● **TASK ITEM**
Copy out, word for word, the lines of the material from the line containing "coordinates (330, 362)." through the end of the material, including both ends.

● **SUPPLIED INFORMATION**
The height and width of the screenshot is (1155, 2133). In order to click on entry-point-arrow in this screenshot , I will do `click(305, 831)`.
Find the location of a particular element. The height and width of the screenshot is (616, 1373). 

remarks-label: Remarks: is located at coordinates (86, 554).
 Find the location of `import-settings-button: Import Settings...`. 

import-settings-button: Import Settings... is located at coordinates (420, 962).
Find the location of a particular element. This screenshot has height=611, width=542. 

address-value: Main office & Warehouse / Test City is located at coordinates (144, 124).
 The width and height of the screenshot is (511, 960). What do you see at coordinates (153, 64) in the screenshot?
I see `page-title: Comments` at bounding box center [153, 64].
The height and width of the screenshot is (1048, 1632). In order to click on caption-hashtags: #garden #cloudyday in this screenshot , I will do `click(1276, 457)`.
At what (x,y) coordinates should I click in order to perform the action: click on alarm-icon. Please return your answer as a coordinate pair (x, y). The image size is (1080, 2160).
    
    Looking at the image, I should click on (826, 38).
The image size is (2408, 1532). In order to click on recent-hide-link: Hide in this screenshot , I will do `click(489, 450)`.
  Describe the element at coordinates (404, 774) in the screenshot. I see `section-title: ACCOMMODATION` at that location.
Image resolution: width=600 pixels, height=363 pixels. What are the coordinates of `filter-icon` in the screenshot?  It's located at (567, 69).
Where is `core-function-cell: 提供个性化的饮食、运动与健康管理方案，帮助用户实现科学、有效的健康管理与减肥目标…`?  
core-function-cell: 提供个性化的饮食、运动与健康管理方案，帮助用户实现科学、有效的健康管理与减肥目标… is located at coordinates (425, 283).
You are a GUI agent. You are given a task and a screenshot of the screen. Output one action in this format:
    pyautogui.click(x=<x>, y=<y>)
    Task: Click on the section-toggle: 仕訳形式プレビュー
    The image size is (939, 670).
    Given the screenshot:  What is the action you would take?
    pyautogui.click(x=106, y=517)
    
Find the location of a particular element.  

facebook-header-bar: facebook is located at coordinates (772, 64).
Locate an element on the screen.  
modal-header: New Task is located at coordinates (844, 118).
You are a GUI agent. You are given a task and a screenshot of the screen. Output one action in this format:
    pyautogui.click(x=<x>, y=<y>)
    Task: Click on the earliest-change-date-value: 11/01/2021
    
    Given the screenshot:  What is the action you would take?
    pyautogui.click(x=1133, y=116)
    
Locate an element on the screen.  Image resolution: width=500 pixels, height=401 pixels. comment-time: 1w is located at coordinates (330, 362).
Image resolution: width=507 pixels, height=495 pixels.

● **EXERCISE ANSWER**
Locate an element on the screen.  Image resolution: width=500 pixels, height=401 pixels. comment-time: 1w is located at coordinates (330, 362).
Image resolution: width=507 pixels, height=495 pixels.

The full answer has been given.